TASK STATEMENT — Rewrite the part of the text on coal seam gas regulation starting with "Fiona Simson, President" and going on through "and gas developments.", substituting "quarrying" for every "mining".

EXTRACT TO READ —
※ ※ ※

Fiona Simson, President NSW Farmers, said: ‘We have consistently stated strong regulatory frameworks are required to place sensible limits on mining and coal seam gas activities. Farmers right across NSW have been calling on the NSW Government to deliver a more rigorous assessment process for mining and coal seam gas proposals.’
While hopeful the NSW Government will make the necessary policy improvements to avoid the need for this federal intervention, NSW Farmers called for enforceable thresholds on water impacts and for the state’s best agricultural land to be ruled off-limits to mining and gas developments.
The Australian Conservation Foundation (ACF) said that the proposed water trigger is an important step, ‘because state governments have made a mess of regulating coal seam gas mining and other water-polluting activities’. It was critical of the push to hand EPBC Act approval powers to the states:
Unless the government removes from federal law, once and for all, the possibility of environmental approval powers being handed to states, there is a risk we will see coal seam gas mines and shale oil projects approved by state governments in future.

※ ※ ※

MATERIAL —

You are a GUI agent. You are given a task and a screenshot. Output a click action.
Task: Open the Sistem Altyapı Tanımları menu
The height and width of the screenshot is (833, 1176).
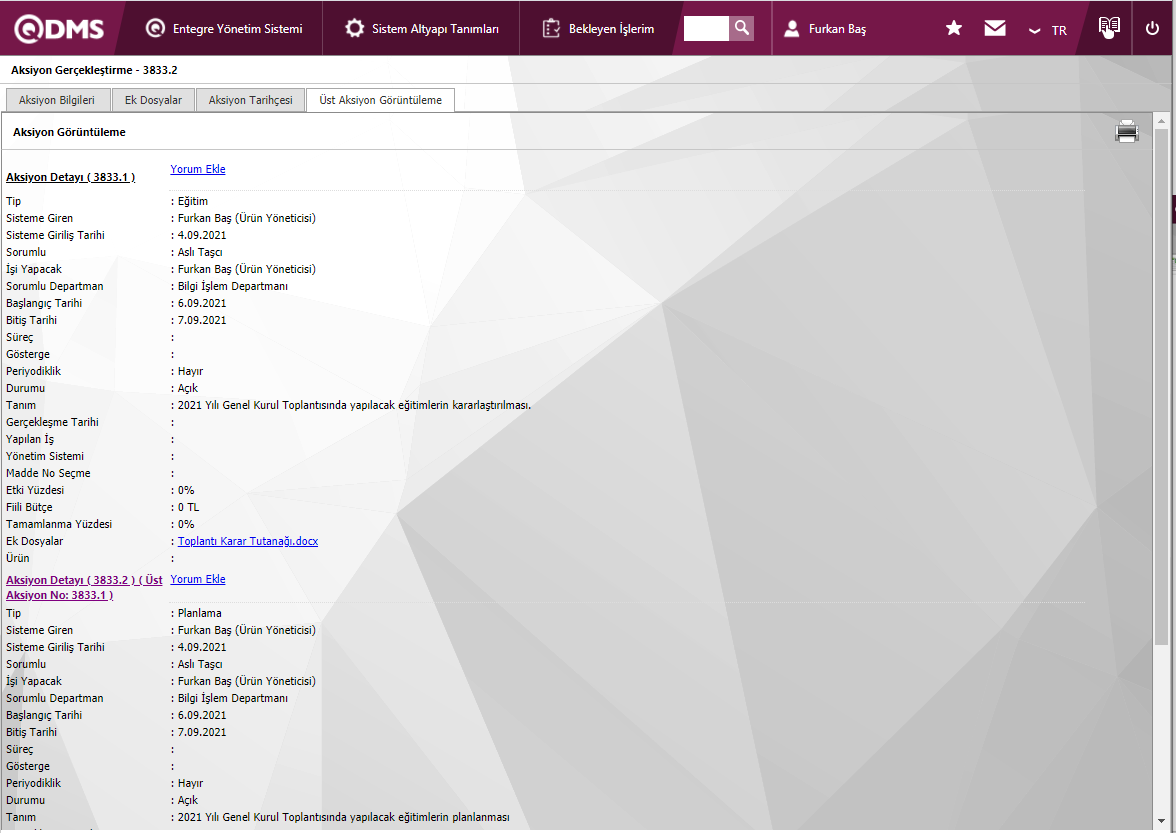pos(421,29)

※ ※ ※

RESULT OF THIS TASK —
Fiona Simson, President NSW Farmers, said: ‘We have consistently stated strong regulatory frameworks are required to place sensible limits on quarrying and coal seam gas activities. Farmers right across NSW have been calling on the NSW Government to deliver a more rigorous assessment process for quarrying and coal seam gas proposals.’
While hopeful the NSW Government will make the necessary policy improvements to avoid the need for this federal intervention, NSW Farmers called for enforceable thresholds on water impacts and for the state’s best agricultural land to be ruled off-limits to quarrying and gas developments.